Open Heart, by Elie Wiesel
As someone who has read a fair amount of the author’s body of work, there is still something poignant about this particular volume, written by the author after having open heart surgery (spoiler alert: he lived) but before his death about two years later. In this book we have an old man coming to terms with the possibility of death, with the reality of slowing down, and with the desire to stay alive to finish future projects that likely never got finished. Not everyone gets the chance to feel the possibility of death and write about the desire to choose to keep on living and accomplishing as much as possible, and among those who do, not everyone does so with the sort of humor and graciousness that Wiesel shows here in this particular book. While the author himself was surprised as the initial success of this book in France, it should not have been a surprise that a humane and witty discussion about survival and modern medicine should have captured the fancy of any nation’s readers, and though it might not have been a bestseller in the United States (at any rate, I never heard of it before looking for the author’s books to read en masse recently), it certainly is a worthwhile book and a relevant one.
For the prolific writer, and the author certainly qualifies there, everything is grist for the mill. The author was in his 80’s, and though he was aging, he thought himself to be doing fine and was a bit concerned with his digestion when the doctors told him that they wanted to run some tests on his heart. Lo and behold, he had five blocked arteries and was told that a stent wouldn’t be enough and that he needed open heart surgery. After making sure his wife and son heard the news, he went under the knife and discussed the dreams he had as well as the recovery and the continuing sense of fatigue that continued to bother him after the surgery was done, as he had been warned. In the midst of his ruminations on his health and on the issue of life and death, he finds time to talk about his writings that he had yet to complete and that he hoped to continue, his question of faith and showing gratitude for God and for His messengers, namely the surgeons, as well as his desire to be alive for the bar mitzvahs of his grandsons. All in all, this makes a touching and poignant (and short, at less than 100 pages) volume about aging and facing the possibility of death.

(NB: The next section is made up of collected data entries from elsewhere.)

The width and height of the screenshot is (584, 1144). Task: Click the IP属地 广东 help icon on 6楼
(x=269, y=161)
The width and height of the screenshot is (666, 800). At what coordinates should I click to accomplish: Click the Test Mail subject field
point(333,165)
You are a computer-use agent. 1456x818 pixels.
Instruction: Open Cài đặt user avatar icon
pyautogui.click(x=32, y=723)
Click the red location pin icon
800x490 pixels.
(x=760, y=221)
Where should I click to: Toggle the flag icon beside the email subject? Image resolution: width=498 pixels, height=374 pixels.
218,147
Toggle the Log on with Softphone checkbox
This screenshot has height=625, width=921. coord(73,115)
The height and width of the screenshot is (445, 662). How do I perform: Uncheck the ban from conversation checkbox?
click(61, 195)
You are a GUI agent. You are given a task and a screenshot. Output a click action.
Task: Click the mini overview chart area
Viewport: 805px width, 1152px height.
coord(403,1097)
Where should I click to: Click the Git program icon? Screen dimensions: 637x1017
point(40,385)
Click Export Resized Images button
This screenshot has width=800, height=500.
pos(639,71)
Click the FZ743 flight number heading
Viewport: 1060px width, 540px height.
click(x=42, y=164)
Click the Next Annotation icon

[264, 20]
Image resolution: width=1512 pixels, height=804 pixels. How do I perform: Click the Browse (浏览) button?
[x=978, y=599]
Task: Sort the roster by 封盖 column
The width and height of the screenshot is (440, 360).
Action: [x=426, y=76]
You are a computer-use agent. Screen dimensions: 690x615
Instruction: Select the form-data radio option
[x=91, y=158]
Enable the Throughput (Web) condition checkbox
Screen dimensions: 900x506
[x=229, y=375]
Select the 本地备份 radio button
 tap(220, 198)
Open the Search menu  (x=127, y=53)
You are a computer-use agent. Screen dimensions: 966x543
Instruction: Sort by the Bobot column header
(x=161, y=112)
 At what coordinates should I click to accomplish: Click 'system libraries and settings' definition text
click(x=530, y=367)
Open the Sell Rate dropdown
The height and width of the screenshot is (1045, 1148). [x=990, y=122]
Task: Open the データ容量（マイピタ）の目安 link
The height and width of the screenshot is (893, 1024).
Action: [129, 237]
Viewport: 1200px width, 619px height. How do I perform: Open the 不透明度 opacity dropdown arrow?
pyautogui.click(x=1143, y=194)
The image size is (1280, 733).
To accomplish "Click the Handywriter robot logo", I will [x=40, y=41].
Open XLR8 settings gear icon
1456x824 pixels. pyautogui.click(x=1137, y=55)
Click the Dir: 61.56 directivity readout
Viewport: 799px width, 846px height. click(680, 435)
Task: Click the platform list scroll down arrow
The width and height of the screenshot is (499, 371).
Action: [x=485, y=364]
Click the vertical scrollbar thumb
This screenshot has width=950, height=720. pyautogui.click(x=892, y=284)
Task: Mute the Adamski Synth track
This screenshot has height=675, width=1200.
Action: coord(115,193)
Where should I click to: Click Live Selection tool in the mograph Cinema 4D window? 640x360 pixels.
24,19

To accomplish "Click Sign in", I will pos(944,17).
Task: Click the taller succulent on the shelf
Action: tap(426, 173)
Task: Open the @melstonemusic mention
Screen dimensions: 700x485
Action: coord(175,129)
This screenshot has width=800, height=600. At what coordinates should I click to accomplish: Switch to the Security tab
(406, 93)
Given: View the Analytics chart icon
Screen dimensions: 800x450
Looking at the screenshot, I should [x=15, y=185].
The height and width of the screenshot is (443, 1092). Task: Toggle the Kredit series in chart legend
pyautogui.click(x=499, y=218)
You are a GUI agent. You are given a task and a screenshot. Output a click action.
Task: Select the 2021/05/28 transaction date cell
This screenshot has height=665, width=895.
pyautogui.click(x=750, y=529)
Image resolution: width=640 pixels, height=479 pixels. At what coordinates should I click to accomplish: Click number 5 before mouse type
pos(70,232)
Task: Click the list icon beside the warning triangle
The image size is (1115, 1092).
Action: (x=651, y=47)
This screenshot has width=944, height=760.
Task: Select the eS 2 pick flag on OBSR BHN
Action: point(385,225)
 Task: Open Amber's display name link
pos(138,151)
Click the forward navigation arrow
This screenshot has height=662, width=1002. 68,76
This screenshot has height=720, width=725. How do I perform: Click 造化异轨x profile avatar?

In the aftermath of the surgery and in reading this book, one can see at least some of what a serious Jew thinks about when it comes to misfortunes. He wonders what he did wrong to have had all of this come upon him in the same year, thanks to the nonbiblical idea that God decides the fate of everyone during the ten days between the Feast of Trumpets and the Day of Atonement. Likewise, one can see an old man coming to terms, however belatedly, with the reality of aging and the effect that it has on such things as exercise, teaching classes, and writing large amounts of book. This book is a reminder, if any reminder was necessary, that aging is unpleasant for mortal human beings but it beats the alternative of being taken before our time, as it were, as so many were in the life and times of the author himself, something he reflects upon often as he wonders why so much of his writing deals with subjects other than the Holocaust.